Stuffed Potato Skins with Lemon & Chive Yogurt
For the stuffed potato skins
4 large baking potatoes
2 to 3 tablespoons olive oil
1 leek, finely sliced, green parts included
4 cloves of garlic, peeled and crushed
1 small head of broccoli, florets and stems finely diced
10 1/2 ounces wild mushrooms of your choice, roughly chopped
1/2 teaspoon dried rosemary
1/2 teaspoon dried sage
1 teaspoon dried thyme (or 2 teaspoons mixed herbs instead of the previous three)
1 teaspoon salt
1/4 teaspoon freshly ground black pepper
1/3 cup almond milk or soy milk
A big handful of toasted sunflower seeds
2 tablespoons nutritional yeast flakes
2 tablespoons whole grain mustard
For the lemon and chive yogurt
A handful of fresh chives, finely chopped
1 1/4 cups unsweetened soy yogurt
1 tablespoon lemon juice
1/2 tablespoon lemon zest
A large pinch of sea salt
1. Preheat the oven to 350 degrees.
2. Prick the potatoes all over with a fork and rub them with oil. Bake for an hour and 15 minutes, until golden and soft, turning them over once during that time. Cut them in half and leave to cool.
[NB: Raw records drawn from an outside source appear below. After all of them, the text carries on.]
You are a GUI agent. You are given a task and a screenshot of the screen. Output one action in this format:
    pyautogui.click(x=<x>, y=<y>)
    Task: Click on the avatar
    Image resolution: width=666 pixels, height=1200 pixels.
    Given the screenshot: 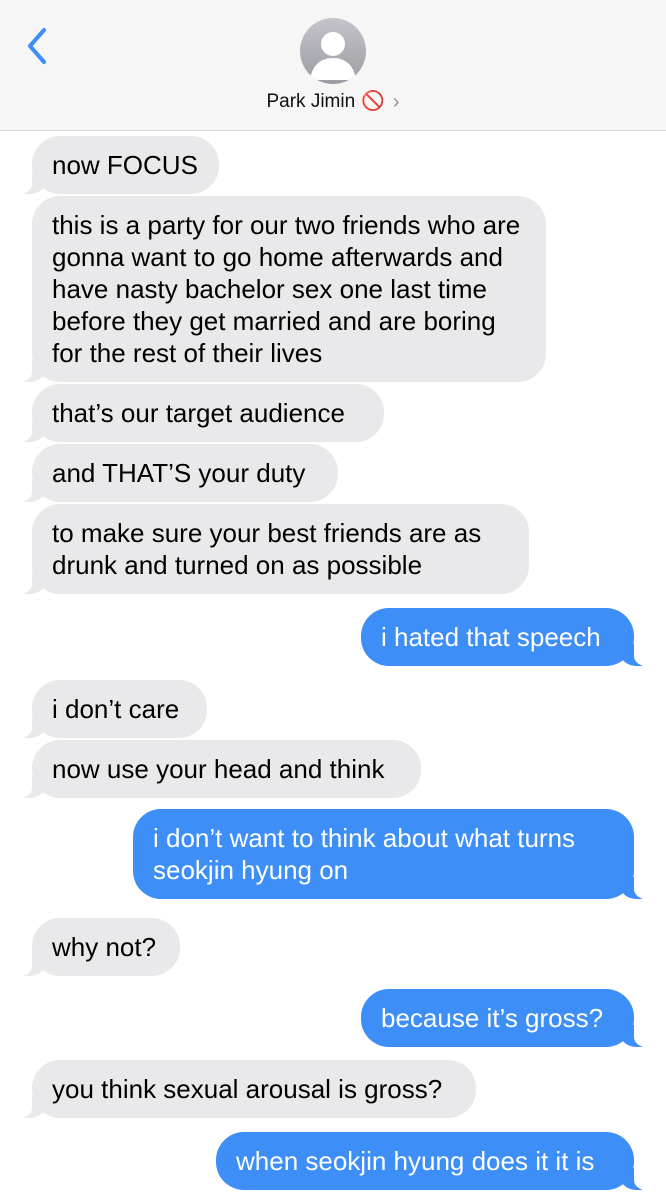 What is the action you would take?
    pyautogui.click(x=333, y=51)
3. Heat 1 tablespoon of olive oil in a large frying pan on medium and sauté your leeks for 6 minutes, until softened. Add the garlic, broccoli and mushrooms and cook for another 5 minutes. Pop in the dried herbs, stir and season, then remove from the heat and cover.
4. The potatoes should now be cool enough to handle. Carefully scoop out the insides and put them into a bowl, leaving the crispy skins intact. Mash the insides with the milk, then stir in the vegetables, seeds, nutritional yeast flakes and mustard, adding a little more salt as needed. Spoon the mash back into the waiting skins, packing them full to bursting, and place them on an oiled baking tray. Pop the potatoes back into the oven for 10 to 15 minutes, until piping hot.
5. For the lemon and chive yogurt, mix all the ingredients together in a bowl.
6. Serve the stuffed potato skins with a dollop of lemon and chive yogurt on the side.